Start of RECORDS
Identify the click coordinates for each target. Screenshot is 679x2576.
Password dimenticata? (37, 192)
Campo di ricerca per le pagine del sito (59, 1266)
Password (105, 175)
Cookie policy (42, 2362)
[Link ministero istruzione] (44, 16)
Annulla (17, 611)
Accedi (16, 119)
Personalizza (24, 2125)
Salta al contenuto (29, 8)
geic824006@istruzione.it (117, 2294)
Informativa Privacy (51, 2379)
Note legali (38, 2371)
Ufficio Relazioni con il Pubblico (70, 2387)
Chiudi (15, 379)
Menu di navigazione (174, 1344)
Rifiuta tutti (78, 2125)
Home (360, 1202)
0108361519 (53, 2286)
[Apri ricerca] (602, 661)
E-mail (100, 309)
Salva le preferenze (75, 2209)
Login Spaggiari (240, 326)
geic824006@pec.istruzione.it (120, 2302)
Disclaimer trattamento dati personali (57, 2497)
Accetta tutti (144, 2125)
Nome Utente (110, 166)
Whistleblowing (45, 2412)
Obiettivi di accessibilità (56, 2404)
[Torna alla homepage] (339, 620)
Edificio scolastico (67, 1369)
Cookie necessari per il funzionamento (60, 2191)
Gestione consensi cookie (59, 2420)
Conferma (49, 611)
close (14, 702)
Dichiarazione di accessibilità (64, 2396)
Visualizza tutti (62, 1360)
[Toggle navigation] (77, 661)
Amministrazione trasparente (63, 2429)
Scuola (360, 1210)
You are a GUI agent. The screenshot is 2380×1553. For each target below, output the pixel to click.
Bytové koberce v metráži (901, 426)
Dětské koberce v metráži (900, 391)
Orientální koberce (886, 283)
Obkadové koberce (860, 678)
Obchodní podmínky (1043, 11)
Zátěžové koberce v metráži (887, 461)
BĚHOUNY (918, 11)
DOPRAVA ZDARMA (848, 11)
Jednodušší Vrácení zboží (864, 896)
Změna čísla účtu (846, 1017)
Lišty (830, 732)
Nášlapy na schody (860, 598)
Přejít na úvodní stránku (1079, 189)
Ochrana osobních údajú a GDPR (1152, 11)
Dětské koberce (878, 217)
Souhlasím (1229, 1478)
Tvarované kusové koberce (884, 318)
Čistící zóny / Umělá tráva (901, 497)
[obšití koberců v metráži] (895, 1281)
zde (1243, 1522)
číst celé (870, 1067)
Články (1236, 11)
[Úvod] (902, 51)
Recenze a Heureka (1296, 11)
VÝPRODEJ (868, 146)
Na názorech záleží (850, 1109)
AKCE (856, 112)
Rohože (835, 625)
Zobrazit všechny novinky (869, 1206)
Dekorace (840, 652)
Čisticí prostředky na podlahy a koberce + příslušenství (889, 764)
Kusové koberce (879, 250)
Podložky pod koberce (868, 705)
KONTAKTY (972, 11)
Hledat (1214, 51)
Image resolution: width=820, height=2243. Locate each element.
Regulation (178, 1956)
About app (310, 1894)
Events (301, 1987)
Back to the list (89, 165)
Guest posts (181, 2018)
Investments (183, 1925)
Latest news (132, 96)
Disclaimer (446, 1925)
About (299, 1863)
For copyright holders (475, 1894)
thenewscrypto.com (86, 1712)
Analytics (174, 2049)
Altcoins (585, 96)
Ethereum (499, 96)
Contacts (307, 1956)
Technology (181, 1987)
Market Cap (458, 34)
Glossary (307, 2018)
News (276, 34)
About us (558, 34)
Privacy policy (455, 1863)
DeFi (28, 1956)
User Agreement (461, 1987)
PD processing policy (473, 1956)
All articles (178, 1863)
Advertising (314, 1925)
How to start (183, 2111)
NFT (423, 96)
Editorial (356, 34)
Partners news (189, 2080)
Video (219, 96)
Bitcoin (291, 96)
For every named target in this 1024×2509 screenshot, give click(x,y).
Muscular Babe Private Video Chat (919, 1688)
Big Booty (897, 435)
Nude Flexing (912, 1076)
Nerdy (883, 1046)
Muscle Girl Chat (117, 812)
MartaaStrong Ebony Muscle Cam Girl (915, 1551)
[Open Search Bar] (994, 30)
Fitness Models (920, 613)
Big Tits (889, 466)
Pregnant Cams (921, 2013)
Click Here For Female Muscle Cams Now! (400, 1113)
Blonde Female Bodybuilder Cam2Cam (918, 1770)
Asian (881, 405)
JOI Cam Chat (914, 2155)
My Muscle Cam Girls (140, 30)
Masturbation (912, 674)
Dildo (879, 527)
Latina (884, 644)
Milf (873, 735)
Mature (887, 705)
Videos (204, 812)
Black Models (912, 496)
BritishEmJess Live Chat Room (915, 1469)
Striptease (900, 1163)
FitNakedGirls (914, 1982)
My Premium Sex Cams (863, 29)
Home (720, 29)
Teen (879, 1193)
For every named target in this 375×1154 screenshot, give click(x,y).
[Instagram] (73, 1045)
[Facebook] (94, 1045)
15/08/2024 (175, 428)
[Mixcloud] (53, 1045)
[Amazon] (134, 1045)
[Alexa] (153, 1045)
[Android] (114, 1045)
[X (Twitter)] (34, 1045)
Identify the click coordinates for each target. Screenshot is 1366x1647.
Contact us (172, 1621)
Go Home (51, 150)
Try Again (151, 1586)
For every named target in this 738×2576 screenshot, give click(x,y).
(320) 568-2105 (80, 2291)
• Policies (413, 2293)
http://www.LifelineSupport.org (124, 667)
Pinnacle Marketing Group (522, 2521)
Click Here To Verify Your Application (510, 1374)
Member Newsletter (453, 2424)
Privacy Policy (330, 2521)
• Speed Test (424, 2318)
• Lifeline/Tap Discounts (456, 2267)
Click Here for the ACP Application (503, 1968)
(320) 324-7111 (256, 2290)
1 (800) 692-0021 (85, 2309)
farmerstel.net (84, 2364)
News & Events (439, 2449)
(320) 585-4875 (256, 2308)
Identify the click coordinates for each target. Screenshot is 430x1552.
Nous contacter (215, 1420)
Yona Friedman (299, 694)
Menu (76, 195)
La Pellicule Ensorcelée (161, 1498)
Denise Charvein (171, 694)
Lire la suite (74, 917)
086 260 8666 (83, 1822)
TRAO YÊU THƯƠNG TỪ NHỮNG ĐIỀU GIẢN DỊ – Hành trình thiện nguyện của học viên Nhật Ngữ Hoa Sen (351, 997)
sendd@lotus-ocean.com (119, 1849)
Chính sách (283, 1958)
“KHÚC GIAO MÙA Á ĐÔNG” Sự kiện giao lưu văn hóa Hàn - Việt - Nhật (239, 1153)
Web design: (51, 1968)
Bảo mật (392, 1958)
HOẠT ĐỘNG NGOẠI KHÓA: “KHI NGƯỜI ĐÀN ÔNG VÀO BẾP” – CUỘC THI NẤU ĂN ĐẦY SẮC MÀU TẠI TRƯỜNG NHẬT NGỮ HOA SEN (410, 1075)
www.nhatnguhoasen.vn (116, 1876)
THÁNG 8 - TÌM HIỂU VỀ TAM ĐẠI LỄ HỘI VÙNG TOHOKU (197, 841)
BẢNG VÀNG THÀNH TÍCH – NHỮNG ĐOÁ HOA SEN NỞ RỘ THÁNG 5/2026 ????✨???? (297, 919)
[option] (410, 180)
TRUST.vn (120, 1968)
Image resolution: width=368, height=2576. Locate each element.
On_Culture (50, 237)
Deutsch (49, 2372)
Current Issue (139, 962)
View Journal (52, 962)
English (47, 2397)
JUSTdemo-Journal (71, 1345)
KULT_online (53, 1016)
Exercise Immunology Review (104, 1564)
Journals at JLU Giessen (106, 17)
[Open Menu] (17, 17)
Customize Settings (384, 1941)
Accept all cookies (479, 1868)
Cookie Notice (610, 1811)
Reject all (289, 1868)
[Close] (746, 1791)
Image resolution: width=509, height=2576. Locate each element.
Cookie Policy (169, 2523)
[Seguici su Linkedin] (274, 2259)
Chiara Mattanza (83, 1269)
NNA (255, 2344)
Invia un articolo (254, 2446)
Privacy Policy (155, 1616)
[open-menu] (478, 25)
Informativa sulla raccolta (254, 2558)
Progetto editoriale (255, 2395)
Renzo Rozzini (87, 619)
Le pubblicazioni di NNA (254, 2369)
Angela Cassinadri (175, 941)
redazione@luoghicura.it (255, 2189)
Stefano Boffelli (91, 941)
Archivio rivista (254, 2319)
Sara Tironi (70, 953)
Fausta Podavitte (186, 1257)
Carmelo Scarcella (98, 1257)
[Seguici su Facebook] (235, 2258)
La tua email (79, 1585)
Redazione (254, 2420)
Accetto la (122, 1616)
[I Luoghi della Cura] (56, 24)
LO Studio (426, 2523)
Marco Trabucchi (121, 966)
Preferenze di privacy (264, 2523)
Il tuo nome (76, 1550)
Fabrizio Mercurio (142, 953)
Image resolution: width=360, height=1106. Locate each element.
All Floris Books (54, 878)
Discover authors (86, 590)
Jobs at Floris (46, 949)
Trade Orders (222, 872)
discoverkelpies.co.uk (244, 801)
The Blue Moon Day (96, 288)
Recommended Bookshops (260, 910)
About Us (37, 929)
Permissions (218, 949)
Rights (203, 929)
End of RECORDS
WHAT YOU HAVE TO DO → Among the lines above, return those that contain the string "every".

SOLVED EXERCISE →
For every named target in this 1024×2509 screenshot, give click(x,y).
For every named target in this 375×1154 screenshot, give click(x,y).
For every named target in this 738×2576 screenshot, give click(x,y).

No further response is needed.